▶ _TASK TO CARRY OUT_
Look through the entries below and extract exactly the lines from the one containing "Click the ТНГ pitch value" through the one containing "Click the Notaku", ends included.

▶ _Dataset entries_
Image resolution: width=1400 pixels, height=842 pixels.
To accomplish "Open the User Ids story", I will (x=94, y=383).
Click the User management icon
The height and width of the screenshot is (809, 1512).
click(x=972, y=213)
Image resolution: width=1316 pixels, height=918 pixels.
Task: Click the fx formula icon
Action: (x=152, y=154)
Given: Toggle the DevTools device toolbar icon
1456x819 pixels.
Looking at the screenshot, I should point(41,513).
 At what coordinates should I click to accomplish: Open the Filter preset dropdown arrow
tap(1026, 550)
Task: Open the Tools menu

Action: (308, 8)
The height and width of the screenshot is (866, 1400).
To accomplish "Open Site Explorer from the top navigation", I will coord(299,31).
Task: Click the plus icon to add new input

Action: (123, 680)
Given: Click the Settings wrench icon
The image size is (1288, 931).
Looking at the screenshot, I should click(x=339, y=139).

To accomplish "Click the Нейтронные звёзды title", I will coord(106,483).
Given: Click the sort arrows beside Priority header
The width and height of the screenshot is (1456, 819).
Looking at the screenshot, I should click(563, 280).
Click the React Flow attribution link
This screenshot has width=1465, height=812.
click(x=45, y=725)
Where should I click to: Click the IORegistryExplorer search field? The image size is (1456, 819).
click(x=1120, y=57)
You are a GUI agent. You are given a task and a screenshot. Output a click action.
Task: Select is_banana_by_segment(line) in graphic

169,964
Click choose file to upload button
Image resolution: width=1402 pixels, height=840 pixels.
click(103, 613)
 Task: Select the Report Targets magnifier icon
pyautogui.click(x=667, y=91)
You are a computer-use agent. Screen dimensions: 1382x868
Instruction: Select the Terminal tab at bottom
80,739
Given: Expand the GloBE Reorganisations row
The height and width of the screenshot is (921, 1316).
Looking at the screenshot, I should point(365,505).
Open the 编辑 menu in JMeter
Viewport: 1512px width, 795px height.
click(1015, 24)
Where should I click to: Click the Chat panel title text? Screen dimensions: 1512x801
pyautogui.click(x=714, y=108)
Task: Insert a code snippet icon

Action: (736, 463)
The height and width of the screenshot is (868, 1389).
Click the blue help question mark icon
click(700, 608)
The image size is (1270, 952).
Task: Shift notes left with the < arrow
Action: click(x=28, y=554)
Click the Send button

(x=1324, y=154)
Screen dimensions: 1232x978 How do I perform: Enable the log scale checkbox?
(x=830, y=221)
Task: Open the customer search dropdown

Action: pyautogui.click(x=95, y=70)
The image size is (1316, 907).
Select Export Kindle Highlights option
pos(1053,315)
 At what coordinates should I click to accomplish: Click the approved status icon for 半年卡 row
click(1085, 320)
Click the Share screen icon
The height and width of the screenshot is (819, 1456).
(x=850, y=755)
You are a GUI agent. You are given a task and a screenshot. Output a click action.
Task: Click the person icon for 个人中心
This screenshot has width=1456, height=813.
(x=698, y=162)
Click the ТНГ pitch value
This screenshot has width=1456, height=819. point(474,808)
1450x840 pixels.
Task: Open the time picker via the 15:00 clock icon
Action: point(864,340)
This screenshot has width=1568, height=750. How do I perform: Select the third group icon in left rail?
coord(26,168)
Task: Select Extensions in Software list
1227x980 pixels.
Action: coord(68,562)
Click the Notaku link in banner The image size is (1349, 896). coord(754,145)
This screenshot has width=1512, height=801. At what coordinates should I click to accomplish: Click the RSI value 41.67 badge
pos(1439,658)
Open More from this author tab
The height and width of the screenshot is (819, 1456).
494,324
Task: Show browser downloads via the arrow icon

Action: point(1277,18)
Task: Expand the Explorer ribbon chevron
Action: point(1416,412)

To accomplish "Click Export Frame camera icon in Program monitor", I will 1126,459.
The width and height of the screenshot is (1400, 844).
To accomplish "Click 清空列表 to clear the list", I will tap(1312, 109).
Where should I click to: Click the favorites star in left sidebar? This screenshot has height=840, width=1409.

▶ _EXERCISE SOLUTION_
Click the ТНГ pitch value
This screenshot has width=1456, height=819. point(474,808)
1450x840 pixels.
Task: Open the time picker via the 15:00 clock icon
Action: point(864,340)
This screenshot has width=1568, height=750. How do I perform: Select the third group icon in left rail?
coord(26,168)
Task: Select Extensions in Software list
1227x980 pixels.
Action: coord(68,562)
Click the Notaku link in banner The image size is (1349, 896). coord(754,145)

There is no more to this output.